I attended the August 2018 U. S. Breastfeeding Committee (USBC) meeting of its organizational members, and the subsequent National Breastfeeding Coalitions Convening [conference] (NBCC). The theme was “Advancing Public Health Through an Equity-Centered Breastfeeding Movement.” I’m for that! Excellent sessions, speakers, and award presentations, sharing advances (and challenges) in clinical and advocacy work in breast/chestfeeding and human milk use.
Dr. Jann Murray-Garcia gave two spectacular sessions on race/racism, bias, and the concept of “cultural humility,” a phrase coined by her and a colleague. Inherent biases — which every human being has — impact our interpersonal interactions in ways we don’t even realize or recognize. It is about automatic thinking (“Quick! What is 1 + 1?” We know the answer without even thinking about it). Dr. Murray-Garcia describes this phenomenon as a “script” (that “ensures the same and expected outcome”). But with awareness of this underlying driver of our behaviors, humans can also shift or re-write the script. Thoughtful thinking matters (“Quick! What is 11 x 17?” That requires some slowing down; a careful mathematical calculation). If you KNOW that your mind has been trained since birth (by family; by society and culture, by history) to have automatic assumptions and thoughts, you can start to disrupt and re-write those scripts by intentional, thoughtful interactions.
Juxtapose this scenario: A professional colleague of color described (yet again) a situation where whites were challenging the narrative of black persons who were describing their own black experience (about BFg and parenting). The commentary goes something like this: “You said X; couldn’t it really have been Y?” instead of “You said X. I believe X.”
It swings the spotlight from the speaker of color talking about their experience, around to some one who was not even there, and who thinks they have a better interpretation of what went on. Well, hmmm. This stuff has always struck me as rude and self-centered. And it is a function of privilege that whites do (a lot). And so I try to “check my privilege” and shut my mouth/open my ears as much as I can. I fail often, and I will say I have heightened awareness to just how frequently my clinical and professional discourses provide me opportunities to check privilege. This is a systemic and structural issue, folks.
And then I serendipitously stumbled upon the phrase to describe this: “epistemic testimonial injustice.”
I am something of a geek for anything Daniel Goldberg writes, especially on Twitter. He shared there a link to a heady legal-bioethics-disability rights conference where he presented, as a panelist. You’ll want to scroll down to the fourth video (in the link here) to view; his 15-minute section comes at about 41:00. While this scholarly context is about disability/public health, Goldberg talks about “epistemic injustice” which comes from the 2007 writings of Miranda Frick (“the epistemic side of oppression, focusing on racial and sexual oppression”) (here is a good review of that work).

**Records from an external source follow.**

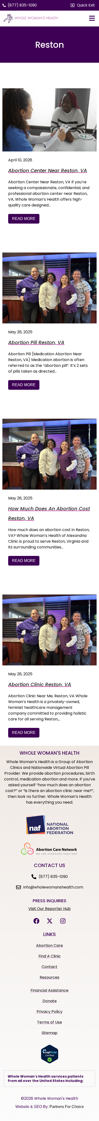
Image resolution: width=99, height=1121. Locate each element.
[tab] (49, 1079)
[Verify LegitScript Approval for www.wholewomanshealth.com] (49, 1062)
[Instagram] (63, 921)
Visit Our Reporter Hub (49, 908)
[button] (83, 5)
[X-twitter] (49, 921)
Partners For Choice (67, 1107)
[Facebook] (36, 921)
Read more (24, 219)
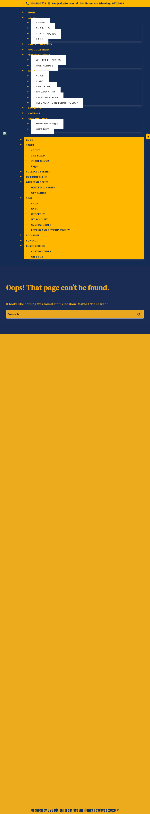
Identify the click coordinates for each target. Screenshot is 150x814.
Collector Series (40, 44)
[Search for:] (75, 314)
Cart (40, 81)
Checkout (44, 87)
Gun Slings (44, 65)
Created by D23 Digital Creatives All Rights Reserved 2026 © (75, 810)
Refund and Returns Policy (57, 103)
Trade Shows (46, 34)
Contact (34, 113)
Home (31, 12)
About (41, 23)
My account (46, 92)
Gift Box (42, 129)
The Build (43, 28)
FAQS (40, 39)
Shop (40, 76)
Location (34, 108)
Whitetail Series (48, 60)
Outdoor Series (39, 49)
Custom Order (47, 97)
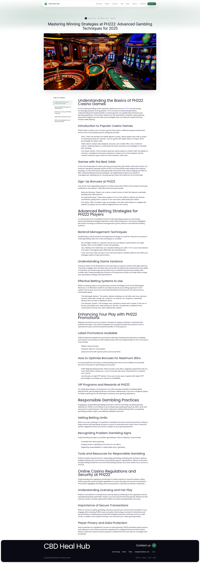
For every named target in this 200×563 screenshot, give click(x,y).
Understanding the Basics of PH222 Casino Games (62, 102)
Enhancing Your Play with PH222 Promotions (63, 112)
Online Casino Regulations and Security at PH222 (62, 120)
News (124, 552)
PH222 (126, 108)
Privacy (144, 557)
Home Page (116, 552)
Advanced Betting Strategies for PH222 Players (63, 107)
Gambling (113, 18)
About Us (138, 557)
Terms (149, 557)
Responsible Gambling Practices (63, 116)
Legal (154, 557)
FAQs (130, 552)
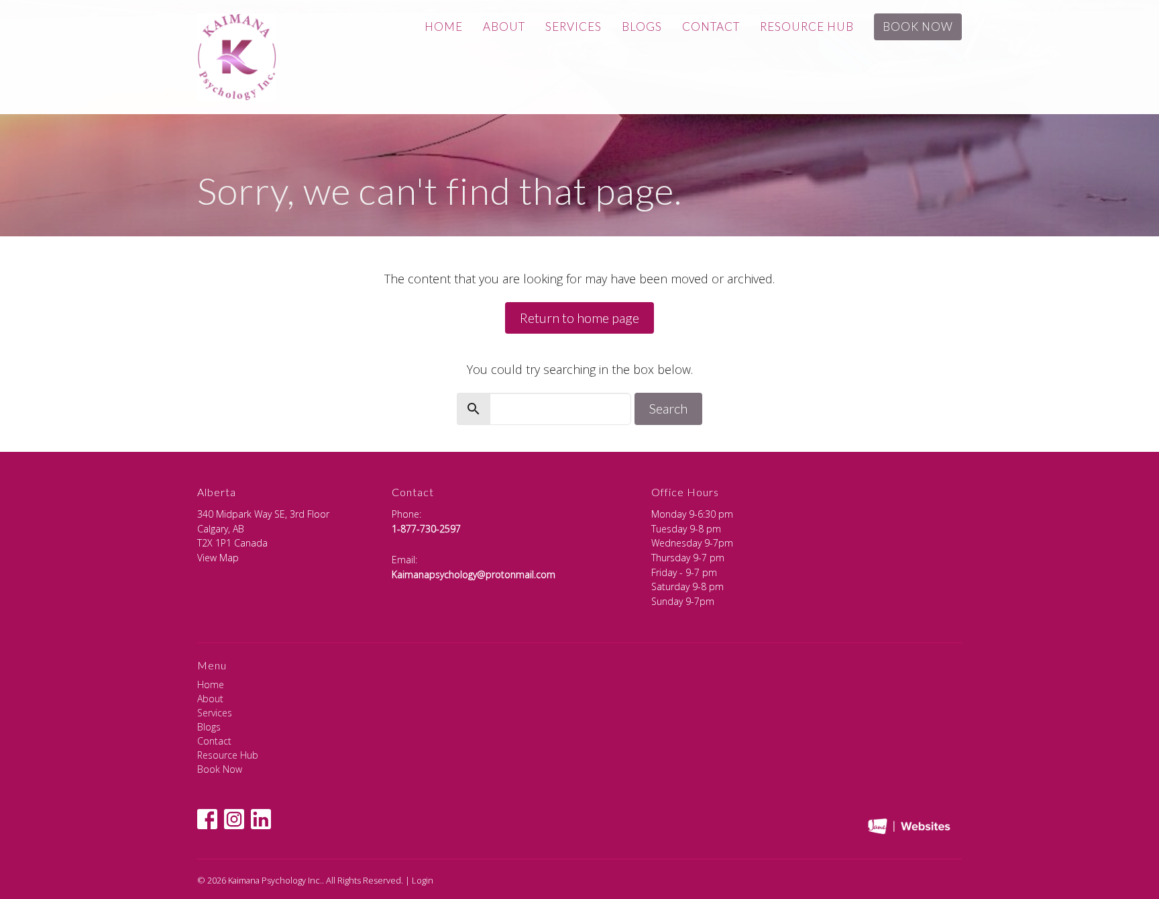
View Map (218, 557)
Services (573, 26)
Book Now (918, 26)
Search (668, 408)
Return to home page (579, 318)
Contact (711, 26)
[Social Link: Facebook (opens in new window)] (207, 819)
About (504, 26)
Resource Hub (807, 26)
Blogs (642, 26)
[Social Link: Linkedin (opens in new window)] (261, 819)
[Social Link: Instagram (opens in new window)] (234, 819)
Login (422, 880)
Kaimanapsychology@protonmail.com (473, 574)
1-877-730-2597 (426, 528)
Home (444, 26)
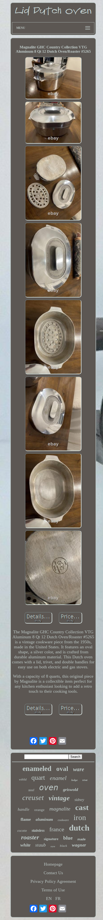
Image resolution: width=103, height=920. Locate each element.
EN (49, 898)
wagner (79, 844)
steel (31, 790)
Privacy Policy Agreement (53, 881)
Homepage (53, 864)
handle (23, 809)
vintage (59, 798)
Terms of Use (53, 890)
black (63, 845)
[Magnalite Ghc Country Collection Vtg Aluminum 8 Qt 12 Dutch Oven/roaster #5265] (53, 78)
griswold (70, 789)
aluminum (44, 819)
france (56, 829)
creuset (33, 797)
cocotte (22, 830)
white (25, 844)
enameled (37, 768)
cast (82, 807)
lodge (74, 780)
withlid (23, 779)
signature (51, 839)
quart (38, 777)
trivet (84, 780)
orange (39, 810)
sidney (79, 800)
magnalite (59, 809)
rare (53, 846)
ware (78, 769)
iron (80, 817)
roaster (30, 837)
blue (68, 838)
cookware (63, 820)
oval (62, 768)
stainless (38, 830)
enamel (58, 778)
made (81, 839)
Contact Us (53, 872)
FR (58, 898)
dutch (79, 827)
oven (48, 787)
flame (26, 819)
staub (40, 844)
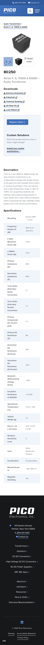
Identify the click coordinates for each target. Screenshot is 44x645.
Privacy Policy (22, 637)
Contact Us (35, 2)
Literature (21, 586)
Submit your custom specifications (15, 150)
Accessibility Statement (26, 633)
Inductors (21, 551)
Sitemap (11, 633)
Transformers (21, 546)
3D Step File (12, 105)
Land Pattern (12, 109)
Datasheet (11, 97)
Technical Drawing (15, 101)
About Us (21, 581)
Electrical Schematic (16, 93)
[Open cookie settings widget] (4, 641)
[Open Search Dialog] (30, 11)
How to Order (21, 597)
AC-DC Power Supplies (21, 566)
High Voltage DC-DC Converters (21, 561)
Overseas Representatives (21, 602)
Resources (21, 591)
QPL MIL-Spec (21, 572)
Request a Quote (16, 122)
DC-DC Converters (21, 556)
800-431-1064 (20, 2)
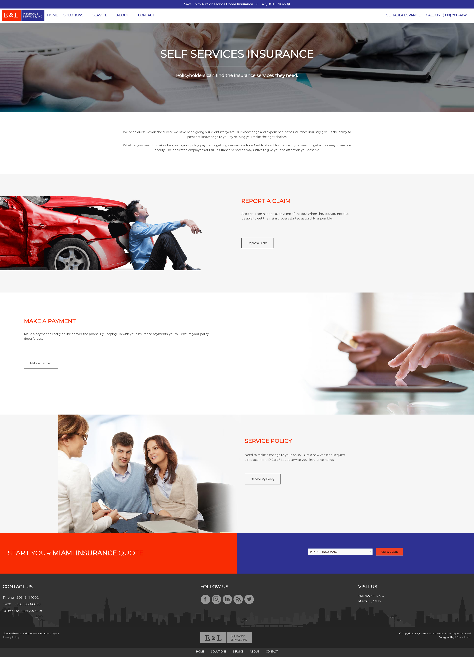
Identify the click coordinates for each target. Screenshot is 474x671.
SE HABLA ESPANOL (403, 15)
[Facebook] (205, 600)
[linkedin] (227, 600)
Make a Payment (41, 363)
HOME (52, 15)
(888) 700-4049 (455, 15)
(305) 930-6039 (28, 604)
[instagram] (216, 600)
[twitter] (249, 600)
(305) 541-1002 (27, 598)
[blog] (238, 600)
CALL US (447, 15)
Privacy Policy (11, 637)
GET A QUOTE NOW (270, 4)
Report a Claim (257, 243)
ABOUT (122, 15)
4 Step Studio (463, 637)
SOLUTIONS (73, 15)
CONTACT (146, 15)
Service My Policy (262, 479)
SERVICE (100, 15)
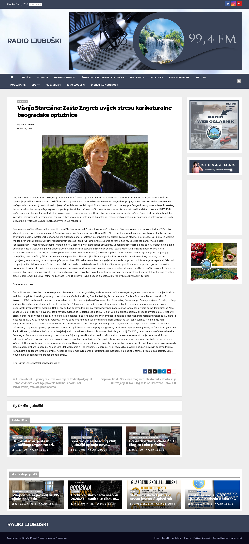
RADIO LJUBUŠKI (34, 41)
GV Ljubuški (53, 85)
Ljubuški (25, 77)
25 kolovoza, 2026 (202, 504)
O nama (187, 538)
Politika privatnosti (202, 538)
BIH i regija (137, 77)
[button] (234, 81)
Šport (36, 85)
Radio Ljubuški (28, 124)
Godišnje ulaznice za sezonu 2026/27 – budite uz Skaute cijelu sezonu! (94, 498)
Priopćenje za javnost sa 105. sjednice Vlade (36, 497)
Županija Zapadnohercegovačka (103, 77)
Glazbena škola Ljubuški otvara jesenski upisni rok (151, 497)
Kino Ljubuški (76, 85)
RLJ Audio (156, 77)
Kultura (201, 77)
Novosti (42, 77)
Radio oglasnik (179, 77)
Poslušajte (18, 85)
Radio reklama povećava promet (227, 538)
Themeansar (61, 538)
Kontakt (165, 538)
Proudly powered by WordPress (21, 538)
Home (156, 538)
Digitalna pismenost (104, 85)
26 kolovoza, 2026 (143, 504)
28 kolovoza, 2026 (26, 504)
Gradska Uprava (64, 77)
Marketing (176, 538)
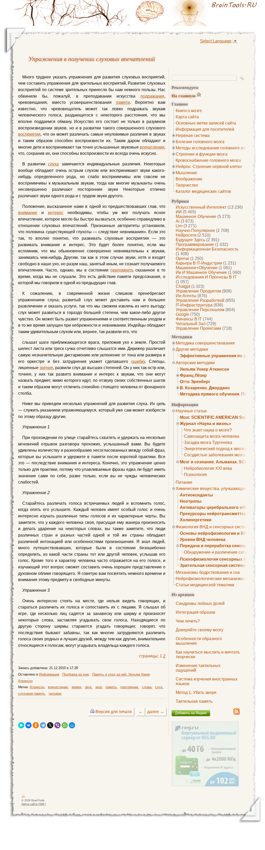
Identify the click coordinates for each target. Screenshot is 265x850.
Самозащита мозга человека (211, 436)
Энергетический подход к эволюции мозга (224, 448)
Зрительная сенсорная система (213, 565)
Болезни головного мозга (200, 142)
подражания (152, 96)
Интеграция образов (195, 612)
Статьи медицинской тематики (205, 585)
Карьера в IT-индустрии (199, 263)
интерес (55, 212)
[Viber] (57, 725)
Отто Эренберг (195, 381)
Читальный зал (190, 323)
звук (88, 687)
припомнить (122, 270)
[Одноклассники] (36, 725)
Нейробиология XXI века (208, 468)
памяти (123, 102)
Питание (184, 482)
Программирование (195, 244)
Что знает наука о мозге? (208, 430)
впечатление (58, 687)
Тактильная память (194, 701)
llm (179, 226)
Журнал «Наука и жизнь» (205, 423)
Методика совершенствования (205, 343)
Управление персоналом (200, 309)
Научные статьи (191, 411)
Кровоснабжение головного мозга (208, 160)
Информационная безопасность (207, 249)
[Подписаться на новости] (236, 714)
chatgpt (183, 286)
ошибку (138, 361)
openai (182, 258)
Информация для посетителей (205, 129)
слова (146, 687)
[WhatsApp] (65, 725)
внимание (27, 212)
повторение (129, 687)
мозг (98, 687)
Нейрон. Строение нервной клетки (209, 166)
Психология (195, 474)
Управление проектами (198, 328)
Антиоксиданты (196, 495)
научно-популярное (195, 230)
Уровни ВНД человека (202, 539)
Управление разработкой (200, 300)
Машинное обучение (196, 216)
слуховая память (31, 693)
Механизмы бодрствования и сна (208, 572)
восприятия (29, 134)
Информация (49, 674)
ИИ (179, 212)
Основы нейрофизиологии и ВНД (215, 533)
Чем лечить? (188, 621)
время (76, 687)
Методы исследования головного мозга (214, 148)
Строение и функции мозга (201, 154)
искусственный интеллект (201, 207)
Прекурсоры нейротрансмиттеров (216, 513)
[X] (50, 725)
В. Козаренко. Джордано (205, 388)
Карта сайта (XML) (33, 803)
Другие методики (192, 349)
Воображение (189, 179)
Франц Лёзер (193, 375)
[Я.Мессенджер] (21, 725)
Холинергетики (195, 520)
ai (178, 221)
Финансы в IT (189, 319)
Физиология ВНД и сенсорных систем (212, 527)
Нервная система (193, 135)
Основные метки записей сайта (206, 123)
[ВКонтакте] (28, 725)
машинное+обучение (197, 268)
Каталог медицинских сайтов (203, 191)
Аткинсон (37, 687)
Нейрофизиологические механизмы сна (214, 578)
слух (159, 687)
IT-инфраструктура (194, 305)
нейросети (186, 235)
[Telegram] (43, 725)
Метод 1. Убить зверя (196, 692)
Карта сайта (187, 117)
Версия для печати (113, 711)
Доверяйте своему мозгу (199, 630)
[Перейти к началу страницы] (23, 797)
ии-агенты (186, 296)
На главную (184, 95)
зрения (46, 367)
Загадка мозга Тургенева (208, 442)
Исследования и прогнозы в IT (206, 277)
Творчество (187, 185)
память (111, 687)
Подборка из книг (75, 674)
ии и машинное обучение (201, 272)
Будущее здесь (190, 240)
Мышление (186, 173)
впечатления (152, 147)
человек (55, 693)
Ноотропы (191, 501)
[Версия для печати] (92, 711)
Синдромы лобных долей (200, 603)
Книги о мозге (189, 110)
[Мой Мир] (72, 725)
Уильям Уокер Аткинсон (204, 369)
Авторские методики (195, 363)
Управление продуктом (198, 291)
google (182, 314)
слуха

“Epistemic injustice” recognizes it is possible to “wrong another in their capacity as a knower.” It is not about injustices connected to the traditional bioethical concepts of fair distribution of goods and services. It is about the “independent wrongness” of “silencing and invalidating and de-legitimizing when people share their own experiences.”
Testimonial injustice is when someone shares their own lived experience, and it is not believed; it is challenged, questioned, denied, de-legitimized. (Hermeneutical injustice is about “a shared lack of resources to interpret the experience of a particular group or a member of the group.”)
Whoa. I’ve got a whole new way to call folks in/out when I witness some spotlight-swinging.
No guilt involved! We don’t know what we don’t know, but when we know better — we do better (with a hat tip to Maya Angelou). As Dr. Jann Murray-Garcia said: There are triggers out there about which we may be wholly unaware. When you mess up, be humble. Apologize, don’t share your “cultural resume,” forgive yourself, and check that script with your “community of dialogue.”